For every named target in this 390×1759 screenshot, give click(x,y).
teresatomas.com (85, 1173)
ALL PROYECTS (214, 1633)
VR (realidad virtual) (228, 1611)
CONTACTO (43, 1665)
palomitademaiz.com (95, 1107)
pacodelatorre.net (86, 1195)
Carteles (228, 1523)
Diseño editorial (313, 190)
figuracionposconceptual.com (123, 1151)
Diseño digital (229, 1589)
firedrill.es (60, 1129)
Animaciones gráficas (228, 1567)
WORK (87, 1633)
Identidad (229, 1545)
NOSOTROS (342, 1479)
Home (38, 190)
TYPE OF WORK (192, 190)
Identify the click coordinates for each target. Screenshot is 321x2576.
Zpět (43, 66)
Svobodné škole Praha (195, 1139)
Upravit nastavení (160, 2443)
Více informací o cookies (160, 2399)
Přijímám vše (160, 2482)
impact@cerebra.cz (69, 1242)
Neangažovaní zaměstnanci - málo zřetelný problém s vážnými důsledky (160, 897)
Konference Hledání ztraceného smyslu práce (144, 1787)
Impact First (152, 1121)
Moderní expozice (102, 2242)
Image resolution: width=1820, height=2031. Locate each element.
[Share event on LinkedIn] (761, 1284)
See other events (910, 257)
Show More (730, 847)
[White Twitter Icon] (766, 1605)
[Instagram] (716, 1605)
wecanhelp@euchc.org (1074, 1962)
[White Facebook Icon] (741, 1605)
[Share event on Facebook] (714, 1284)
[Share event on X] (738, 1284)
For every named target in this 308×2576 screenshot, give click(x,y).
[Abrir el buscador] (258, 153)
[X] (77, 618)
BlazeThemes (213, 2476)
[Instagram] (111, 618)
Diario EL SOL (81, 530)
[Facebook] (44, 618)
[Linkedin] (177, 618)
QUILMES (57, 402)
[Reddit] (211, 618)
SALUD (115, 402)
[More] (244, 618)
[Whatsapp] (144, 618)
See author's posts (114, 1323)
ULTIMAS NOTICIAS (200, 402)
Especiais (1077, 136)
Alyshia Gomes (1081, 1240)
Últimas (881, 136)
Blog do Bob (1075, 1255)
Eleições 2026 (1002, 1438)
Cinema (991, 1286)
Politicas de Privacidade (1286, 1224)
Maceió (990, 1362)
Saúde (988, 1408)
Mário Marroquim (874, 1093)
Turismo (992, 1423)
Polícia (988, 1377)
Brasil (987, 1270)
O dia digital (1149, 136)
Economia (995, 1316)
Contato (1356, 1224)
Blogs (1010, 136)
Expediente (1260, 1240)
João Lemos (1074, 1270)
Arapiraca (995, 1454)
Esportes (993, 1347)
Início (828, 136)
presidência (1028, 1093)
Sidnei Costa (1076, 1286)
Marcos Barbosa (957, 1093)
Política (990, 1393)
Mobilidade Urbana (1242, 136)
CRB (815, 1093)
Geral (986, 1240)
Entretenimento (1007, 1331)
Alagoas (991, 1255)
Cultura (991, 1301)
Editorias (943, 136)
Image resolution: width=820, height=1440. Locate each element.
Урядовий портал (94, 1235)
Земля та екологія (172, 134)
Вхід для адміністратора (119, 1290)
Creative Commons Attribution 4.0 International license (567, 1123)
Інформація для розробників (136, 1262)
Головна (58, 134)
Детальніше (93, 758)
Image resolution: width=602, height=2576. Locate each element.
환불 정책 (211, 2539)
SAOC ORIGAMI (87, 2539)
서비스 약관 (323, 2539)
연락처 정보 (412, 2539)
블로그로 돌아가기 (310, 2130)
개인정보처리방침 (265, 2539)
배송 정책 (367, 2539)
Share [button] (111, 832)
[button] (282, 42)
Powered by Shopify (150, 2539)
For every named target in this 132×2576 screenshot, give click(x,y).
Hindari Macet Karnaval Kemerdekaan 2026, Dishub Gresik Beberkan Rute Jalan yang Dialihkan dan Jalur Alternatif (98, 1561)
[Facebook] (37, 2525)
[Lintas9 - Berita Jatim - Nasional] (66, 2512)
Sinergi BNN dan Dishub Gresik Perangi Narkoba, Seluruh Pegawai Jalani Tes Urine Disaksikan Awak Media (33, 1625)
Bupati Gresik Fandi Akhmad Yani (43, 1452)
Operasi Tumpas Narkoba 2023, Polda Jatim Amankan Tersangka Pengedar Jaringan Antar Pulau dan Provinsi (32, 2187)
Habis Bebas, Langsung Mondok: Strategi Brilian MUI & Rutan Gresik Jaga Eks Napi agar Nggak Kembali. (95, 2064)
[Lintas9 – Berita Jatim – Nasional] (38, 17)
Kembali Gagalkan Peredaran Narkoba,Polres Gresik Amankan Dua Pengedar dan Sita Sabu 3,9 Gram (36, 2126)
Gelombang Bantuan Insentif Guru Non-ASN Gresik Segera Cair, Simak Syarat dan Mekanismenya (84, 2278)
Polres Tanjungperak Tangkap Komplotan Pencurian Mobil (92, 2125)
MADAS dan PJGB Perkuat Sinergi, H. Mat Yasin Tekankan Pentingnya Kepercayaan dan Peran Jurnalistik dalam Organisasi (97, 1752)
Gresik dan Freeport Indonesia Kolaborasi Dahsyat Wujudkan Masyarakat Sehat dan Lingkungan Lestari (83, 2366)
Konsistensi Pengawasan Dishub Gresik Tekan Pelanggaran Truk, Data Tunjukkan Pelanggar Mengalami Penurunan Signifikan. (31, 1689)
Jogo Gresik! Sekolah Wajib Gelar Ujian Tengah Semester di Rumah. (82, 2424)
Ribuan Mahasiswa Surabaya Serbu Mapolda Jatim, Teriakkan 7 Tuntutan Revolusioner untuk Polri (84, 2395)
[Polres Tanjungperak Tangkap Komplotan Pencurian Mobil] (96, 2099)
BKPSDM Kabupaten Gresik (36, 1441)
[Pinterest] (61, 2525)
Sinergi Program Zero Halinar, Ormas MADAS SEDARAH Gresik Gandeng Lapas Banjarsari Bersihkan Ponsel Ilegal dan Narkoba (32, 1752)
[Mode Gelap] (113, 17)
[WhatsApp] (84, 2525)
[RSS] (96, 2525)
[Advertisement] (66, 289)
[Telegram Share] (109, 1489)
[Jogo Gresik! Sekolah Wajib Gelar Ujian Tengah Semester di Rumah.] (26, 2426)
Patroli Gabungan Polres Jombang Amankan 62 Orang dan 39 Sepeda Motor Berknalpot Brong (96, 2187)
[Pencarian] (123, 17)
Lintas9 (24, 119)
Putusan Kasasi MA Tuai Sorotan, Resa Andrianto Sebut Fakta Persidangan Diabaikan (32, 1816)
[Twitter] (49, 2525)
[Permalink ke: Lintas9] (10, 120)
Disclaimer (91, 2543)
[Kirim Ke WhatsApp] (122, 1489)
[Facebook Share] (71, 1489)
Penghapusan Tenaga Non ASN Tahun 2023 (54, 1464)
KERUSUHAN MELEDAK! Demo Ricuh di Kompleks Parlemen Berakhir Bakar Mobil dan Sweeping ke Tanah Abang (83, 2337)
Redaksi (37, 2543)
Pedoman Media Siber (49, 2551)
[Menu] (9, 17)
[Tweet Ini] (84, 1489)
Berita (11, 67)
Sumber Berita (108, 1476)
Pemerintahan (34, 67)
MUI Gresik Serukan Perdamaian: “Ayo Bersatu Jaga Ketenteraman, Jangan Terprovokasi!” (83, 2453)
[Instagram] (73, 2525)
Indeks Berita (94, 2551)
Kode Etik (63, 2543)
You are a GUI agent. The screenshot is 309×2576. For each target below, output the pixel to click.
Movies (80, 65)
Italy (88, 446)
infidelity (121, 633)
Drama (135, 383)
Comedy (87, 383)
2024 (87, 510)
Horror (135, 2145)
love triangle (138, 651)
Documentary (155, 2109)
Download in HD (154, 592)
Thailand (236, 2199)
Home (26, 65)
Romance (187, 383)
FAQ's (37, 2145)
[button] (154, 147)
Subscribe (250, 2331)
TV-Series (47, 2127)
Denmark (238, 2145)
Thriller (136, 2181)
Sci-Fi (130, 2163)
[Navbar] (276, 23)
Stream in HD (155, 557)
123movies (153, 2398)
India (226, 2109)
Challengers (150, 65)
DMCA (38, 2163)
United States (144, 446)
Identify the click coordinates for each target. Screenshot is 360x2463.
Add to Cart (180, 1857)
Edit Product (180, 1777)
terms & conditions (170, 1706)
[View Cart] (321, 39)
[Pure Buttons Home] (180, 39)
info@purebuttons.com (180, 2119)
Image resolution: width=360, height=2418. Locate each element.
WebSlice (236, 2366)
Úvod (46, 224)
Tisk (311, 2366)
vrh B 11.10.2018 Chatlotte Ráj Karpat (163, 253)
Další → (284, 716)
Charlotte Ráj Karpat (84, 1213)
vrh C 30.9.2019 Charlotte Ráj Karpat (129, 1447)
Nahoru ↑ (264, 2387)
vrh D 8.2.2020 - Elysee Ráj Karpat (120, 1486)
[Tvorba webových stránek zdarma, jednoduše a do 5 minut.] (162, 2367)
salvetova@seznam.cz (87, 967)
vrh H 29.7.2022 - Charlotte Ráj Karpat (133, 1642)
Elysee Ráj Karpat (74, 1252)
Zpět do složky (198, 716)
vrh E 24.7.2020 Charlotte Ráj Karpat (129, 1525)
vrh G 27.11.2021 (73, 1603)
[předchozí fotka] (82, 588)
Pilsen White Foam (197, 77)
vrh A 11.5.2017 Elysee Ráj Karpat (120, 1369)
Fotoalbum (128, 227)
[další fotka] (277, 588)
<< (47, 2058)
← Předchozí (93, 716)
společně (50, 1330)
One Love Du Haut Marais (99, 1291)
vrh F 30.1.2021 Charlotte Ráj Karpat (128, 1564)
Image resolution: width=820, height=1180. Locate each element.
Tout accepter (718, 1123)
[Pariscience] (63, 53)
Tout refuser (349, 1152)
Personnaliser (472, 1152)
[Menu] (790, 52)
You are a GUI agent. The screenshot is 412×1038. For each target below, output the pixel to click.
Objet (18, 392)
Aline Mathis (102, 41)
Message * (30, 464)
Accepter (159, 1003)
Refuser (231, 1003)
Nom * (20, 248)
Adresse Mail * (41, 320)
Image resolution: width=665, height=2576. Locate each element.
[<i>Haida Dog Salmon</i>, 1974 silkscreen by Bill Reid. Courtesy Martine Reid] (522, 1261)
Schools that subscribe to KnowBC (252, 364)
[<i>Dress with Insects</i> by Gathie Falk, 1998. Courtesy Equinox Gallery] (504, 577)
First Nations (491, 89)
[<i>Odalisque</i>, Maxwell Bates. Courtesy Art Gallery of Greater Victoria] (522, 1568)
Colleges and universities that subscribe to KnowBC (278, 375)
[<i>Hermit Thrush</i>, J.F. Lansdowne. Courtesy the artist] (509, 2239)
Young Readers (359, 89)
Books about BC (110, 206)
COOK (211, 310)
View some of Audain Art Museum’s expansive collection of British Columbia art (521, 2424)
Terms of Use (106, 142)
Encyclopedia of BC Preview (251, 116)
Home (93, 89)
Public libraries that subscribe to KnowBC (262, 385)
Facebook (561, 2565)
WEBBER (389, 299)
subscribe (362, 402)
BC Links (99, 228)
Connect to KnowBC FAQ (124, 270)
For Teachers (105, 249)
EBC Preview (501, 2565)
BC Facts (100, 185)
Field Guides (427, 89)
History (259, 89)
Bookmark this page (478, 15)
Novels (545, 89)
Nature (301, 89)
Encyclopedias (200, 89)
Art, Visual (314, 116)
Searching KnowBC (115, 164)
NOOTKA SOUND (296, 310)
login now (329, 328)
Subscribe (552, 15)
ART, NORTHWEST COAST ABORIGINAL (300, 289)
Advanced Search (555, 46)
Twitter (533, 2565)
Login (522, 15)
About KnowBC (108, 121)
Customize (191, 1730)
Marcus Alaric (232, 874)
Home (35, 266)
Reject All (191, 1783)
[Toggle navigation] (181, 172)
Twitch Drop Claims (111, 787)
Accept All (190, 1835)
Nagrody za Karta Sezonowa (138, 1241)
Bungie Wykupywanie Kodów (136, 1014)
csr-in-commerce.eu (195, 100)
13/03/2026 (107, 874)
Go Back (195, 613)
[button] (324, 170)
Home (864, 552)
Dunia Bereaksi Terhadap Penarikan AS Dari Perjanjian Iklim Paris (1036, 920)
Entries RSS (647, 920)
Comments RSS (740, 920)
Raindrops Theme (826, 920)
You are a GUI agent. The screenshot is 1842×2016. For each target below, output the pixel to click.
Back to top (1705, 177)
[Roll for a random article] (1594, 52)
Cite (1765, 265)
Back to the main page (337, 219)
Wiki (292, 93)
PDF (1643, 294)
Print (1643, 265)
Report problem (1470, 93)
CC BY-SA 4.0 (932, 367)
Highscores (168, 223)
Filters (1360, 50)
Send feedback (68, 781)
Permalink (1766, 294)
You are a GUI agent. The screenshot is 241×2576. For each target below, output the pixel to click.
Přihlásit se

___

ASSIGNED TASK :: I need exact copies of the lines from the one holding "Connect to KnowBC FAQ (124, 270)" through the end of the records above, and nothing beyond them.

TASK RESPONSE ::
Connect to KnowBC FAQ (124, 270)
For Teachers (105, 249)
EBC Preview (501, 2565)
BC Facts (100, 185)
Field Guides (427, 89)
History (259, 89)
Bookmark this page (478, 15)
Novels (545, 89)
Nature (301, 89)
Encyclopedias (200, 89)
Art, Visual (314, 116)
Searching KnowBC (115, 164)
NOOTKA SOUND (296, 310)
login now (329, 328)
Subscribe (552, 15)
ART, NORTHWEST COAST ABORIGINAL (300, 289)
Advanced Search (555, 46)
Twitter (533, 2565)
Login (522, 15)
About KnowBC (108, 121)
Customize (191, 1730)
Marcus Alaric (232, 874)
Home (35, 266)
Reject All (191, 1783)
[Toggle navigation] (181, 172)
Twitch Drop Claims (111, 787)
Accept All (190, 1835)
Nagrody za Karta Sezonowa (138, 1241)
Bungie Wykupywanie Kodów (136, 1014)
csr-in-commerce.eu (195, 100)
13/03/2026 (107, 874)
Go Back (195, 613)
[button] (324, 170)
Home (864, 552)
Dunia Bereaksi Terhadap Penarikan AS Dari Perjanjian Iklim Paris (1036, 920)
Entries RSS (647, 920)
Comments RSS (740, 920)
Raindrops Theme (826, 920)
You are a GUI agent. The screenshot is 1842×2016. For each target below, output the pixel to click.
Back to top (1705, 177)
[Roll for a random article] (1594, 52)
Cite (1765, 265)
Back to the main page (337, 219)
Wiki (292, 93)
PDF (1643, 294)
Print (1643, 265)
Report problem (1470, 93)
CC BY-SA 4.0 (932, 367)
Highscores (168, 223)
Filters (1360, 50)
Send feedback (68, 781)
Permalink (1766, 294)
You are a GUI agent. The screenshot is 241×2576. For each target below, output the pixel to click.
Přihlásit se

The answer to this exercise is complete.